Yesterday was the first day of classes, and in one class a professor sidelined into the “text” of memorial markers such as gravestones and road-side markers (yes, these are the kinds of classes I take). She expressed her dumbfounded amazement at the phenomenon of car window memorials, disdain clear in her commentary. My impression was that she didn’t get why people would cheapen someone’s memory in such a low-class way.
She’s a great person, and I’m sure she did not mean offense, she simply did not get it. That’s okay, because as I’m always quick to point out, everyone grieves differently.
I think, however, that a critical aspect of grief that has been lost in modern society is the marker it places on the individual who grieves. Losing someone we love scars us and changes who we are. The deaths of my parents are as much a part and parcel of who I am as my alma mater, my job history, and the music I listen to, but it’s hardly something I’m going to stick on my CV or mention in line at Starbucks.

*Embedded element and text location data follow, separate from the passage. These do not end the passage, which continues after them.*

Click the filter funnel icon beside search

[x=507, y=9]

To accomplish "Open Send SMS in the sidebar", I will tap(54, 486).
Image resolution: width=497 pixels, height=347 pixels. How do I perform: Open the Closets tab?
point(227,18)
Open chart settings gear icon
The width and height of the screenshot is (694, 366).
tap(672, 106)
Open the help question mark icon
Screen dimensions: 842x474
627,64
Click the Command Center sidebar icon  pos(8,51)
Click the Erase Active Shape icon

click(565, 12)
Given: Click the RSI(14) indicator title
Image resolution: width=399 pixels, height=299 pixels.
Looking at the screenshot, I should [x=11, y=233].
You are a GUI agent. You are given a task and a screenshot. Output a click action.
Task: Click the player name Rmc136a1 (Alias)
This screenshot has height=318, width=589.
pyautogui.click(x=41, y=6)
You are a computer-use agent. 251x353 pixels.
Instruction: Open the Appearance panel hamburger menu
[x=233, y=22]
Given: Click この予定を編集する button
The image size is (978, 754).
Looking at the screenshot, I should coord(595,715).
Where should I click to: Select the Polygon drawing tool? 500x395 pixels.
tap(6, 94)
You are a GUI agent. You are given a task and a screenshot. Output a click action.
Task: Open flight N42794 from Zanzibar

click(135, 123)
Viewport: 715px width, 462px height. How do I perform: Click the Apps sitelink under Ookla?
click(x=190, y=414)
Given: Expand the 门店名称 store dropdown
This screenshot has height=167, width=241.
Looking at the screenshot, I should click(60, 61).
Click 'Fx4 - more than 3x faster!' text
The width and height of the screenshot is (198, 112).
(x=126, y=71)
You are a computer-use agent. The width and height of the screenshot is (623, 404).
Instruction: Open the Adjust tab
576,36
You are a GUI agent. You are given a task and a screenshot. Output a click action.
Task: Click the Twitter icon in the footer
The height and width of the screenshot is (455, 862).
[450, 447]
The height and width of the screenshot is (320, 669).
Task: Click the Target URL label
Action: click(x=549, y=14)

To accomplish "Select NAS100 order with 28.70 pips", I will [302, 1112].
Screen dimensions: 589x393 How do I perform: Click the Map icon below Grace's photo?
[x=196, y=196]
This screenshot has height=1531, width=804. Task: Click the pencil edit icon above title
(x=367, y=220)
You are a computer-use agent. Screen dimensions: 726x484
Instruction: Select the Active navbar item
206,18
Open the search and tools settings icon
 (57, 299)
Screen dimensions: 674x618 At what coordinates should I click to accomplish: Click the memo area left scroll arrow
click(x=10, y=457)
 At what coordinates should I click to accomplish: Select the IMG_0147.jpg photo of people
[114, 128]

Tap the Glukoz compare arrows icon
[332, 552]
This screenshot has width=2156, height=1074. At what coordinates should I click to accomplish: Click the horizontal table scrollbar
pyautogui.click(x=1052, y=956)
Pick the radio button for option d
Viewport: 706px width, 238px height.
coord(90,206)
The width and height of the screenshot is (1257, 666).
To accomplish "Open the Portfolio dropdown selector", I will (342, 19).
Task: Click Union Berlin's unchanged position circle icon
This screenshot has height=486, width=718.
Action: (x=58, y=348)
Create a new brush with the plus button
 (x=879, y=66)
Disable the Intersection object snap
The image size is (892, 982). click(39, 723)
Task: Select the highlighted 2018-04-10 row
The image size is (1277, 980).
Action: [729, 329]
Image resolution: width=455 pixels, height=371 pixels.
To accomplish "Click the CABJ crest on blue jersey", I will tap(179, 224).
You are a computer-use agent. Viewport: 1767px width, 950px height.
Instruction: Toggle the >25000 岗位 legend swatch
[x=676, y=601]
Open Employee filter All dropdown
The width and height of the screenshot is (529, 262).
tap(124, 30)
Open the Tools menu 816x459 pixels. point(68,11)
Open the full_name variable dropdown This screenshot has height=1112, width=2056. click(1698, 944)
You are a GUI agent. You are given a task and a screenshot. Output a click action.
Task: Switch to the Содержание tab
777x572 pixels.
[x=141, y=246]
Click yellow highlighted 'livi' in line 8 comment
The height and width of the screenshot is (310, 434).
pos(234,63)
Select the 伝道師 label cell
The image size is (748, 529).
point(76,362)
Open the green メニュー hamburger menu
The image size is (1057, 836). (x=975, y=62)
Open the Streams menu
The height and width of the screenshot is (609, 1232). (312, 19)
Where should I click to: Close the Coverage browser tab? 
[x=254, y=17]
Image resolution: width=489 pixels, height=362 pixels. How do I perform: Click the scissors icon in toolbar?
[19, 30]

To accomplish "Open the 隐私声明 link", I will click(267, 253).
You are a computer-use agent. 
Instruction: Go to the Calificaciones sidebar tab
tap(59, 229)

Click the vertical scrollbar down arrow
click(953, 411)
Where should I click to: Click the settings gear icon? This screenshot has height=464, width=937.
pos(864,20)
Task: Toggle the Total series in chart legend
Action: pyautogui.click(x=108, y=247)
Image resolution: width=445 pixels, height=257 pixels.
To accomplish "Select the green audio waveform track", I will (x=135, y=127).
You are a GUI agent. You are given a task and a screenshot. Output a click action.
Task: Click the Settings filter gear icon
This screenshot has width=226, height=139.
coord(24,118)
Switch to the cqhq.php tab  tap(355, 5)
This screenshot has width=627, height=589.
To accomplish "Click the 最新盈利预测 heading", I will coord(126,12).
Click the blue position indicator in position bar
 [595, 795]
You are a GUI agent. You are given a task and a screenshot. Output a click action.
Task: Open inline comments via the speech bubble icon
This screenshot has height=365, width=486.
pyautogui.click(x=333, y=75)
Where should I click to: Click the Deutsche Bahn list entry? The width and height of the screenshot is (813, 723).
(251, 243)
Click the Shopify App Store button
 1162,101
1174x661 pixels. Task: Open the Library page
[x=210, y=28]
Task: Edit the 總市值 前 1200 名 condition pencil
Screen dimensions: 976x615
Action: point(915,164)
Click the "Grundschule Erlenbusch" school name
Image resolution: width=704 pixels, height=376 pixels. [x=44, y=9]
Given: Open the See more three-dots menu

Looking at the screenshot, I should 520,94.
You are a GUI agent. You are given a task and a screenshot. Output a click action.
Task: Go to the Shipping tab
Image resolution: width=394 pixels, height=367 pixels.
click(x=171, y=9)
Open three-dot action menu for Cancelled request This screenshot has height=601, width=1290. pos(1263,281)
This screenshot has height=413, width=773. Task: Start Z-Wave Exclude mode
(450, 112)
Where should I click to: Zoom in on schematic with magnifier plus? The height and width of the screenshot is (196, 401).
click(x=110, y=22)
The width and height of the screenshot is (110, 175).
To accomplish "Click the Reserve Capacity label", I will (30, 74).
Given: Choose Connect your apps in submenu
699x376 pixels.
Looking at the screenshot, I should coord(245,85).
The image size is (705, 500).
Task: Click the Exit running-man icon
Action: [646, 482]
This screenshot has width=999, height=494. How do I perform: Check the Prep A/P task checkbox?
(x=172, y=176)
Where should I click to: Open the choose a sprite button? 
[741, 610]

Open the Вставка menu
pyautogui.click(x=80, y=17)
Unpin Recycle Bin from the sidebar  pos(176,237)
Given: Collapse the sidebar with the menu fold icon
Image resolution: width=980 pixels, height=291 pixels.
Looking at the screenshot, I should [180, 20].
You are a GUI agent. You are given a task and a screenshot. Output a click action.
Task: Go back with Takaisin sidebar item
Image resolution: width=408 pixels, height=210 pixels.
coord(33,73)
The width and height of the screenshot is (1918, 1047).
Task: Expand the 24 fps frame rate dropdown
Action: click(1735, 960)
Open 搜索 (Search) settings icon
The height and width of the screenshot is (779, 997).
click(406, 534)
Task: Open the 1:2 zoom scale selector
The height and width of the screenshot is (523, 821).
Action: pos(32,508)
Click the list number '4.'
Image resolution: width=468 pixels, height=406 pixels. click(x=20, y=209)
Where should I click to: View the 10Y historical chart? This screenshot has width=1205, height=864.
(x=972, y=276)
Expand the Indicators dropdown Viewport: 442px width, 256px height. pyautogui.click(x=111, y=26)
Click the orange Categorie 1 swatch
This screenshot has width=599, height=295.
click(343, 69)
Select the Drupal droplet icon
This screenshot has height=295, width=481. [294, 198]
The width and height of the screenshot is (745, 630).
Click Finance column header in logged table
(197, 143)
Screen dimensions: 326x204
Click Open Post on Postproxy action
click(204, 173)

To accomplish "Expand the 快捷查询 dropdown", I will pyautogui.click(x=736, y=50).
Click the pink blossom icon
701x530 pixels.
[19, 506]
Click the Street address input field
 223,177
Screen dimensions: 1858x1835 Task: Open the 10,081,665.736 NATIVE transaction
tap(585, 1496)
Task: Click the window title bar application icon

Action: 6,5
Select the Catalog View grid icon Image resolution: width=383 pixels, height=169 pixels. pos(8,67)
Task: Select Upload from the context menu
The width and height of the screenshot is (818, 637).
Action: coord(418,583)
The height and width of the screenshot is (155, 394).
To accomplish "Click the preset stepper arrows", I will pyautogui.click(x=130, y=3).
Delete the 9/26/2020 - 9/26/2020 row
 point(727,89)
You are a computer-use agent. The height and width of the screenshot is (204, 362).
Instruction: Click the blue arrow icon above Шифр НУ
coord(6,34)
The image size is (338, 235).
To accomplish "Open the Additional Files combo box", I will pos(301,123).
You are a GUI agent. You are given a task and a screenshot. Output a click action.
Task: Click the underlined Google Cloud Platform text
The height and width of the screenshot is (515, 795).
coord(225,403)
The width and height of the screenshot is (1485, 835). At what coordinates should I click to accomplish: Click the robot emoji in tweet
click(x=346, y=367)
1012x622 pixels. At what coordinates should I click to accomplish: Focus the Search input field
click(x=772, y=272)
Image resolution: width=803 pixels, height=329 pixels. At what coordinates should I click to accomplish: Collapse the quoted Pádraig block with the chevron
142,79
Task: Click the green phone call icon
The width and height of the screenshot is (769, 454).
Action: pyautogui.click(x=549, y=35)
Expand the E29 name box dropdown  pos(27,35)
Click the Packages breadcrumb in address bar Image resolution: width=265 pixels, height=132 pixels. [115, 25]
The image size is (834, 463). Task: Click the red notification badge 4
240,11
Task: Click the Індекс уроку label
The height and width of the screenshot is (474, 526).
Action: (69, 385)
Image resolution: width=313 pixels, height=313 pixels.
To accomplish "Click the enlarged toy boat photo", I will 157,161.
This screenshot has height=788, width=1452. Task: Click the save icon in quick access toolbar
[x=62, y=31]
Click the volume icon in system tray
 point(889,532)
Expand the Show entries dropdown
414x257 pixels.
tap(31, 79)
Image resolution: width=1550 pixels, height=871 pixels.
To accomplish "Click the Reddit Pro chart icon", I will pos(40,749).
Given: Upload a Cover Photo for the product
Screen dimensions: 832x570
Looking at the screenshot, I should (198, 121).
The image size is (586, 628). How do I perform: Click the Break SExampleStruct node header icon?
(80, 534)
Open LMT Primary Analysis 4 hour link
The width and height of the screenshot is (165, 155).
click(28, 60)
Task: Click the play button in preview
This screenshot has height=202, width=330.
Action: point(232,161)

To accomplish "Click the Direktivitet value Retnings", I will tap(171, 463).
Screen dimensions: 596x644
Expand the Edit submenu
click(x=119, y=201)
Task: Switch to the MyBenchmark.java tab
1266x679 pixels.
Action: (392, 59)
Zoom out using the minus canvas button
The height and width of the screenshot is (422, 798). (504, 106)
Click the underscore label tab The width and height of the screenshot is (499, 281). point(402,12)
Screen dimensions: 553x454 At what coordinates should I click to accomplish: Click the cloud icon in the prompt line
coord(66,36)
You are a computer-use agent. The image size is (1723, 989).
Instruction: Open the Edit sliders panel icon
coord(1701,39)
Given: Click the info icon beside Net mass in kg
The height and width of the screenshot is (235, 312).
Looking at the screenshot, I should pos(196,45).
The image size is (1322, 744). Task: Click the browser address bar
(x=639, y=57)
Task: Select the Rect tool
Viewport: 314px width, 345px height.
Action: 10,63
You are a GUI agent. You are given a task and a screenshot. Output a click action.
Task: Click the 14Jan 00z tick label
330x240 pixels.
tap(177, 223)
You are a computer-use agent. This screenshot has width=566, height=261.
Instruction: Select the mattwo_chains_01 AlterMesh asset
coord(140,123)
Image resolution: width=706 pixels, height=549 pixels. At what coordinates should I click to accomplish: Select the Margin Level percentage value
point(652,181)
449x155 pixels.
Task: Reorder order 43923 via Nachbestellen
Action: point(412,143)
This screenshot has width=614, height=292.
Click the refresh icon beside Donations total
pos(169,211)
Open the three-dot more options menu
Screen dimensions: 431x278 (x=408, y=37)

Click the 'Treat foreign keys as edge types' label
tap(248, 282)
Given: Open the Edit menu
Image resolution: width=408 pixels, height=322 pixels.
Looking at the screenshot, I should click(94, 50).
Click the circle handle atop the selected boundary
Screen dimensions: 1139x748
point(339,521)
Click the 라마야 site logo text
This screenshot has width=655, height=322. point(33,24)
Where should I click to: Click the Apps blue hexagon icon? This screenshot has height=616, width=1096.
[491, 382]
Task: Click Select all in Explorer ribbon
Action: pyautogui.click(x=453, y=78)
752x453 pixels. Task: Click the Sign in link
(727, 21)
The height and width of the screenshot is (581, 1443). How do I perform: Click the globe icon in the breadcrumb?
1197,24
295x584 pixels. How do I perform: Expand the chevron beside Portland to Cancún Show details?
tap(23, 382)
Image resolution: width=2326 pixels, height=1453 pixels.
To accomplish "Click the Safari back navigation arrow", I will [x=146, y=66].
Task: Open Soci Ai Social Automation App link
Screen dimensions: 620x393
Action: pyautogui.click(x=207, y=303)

Yet, there was once a time in human history when everyone who knew me would know about the deaths of my parents as well as they know my hair cut. Anthropologists have estimated that early human tribes were usually only about 150 people strong; even later “large” agricultural settlements were a fraction of the size of the university I attend. Everyone knew everyone else, or were only a few steps removed.
It’s possible to have that kind of interrelationship these days, in small towns for instance, but it’s more unusual in the United States than not. We are a transient society with people who can’t visit the graves of loved ones because those graves are 1,000 miles away and we live surrounded by people who don’t know us outside of the job we have or the role we play in our community.
In the same way that people have taken to “tribing up” to find belonging (you only have to find a particular music scene to see that phenomenon in action, be it country music, goth, or classical), people have to advertise who they are. We do this with the brands we buy, the clothes we wear, and, yes, the memorial text on our cars.
And, it’s America after all: we bond with our cars. More so than even the houses we live in or the brand-name shoes we wear, our cars are an extension of our identities. Memorials on them remind the world around us, populated mostly by people who are strangers to our histories, that we are the sum of many experiences, including grief.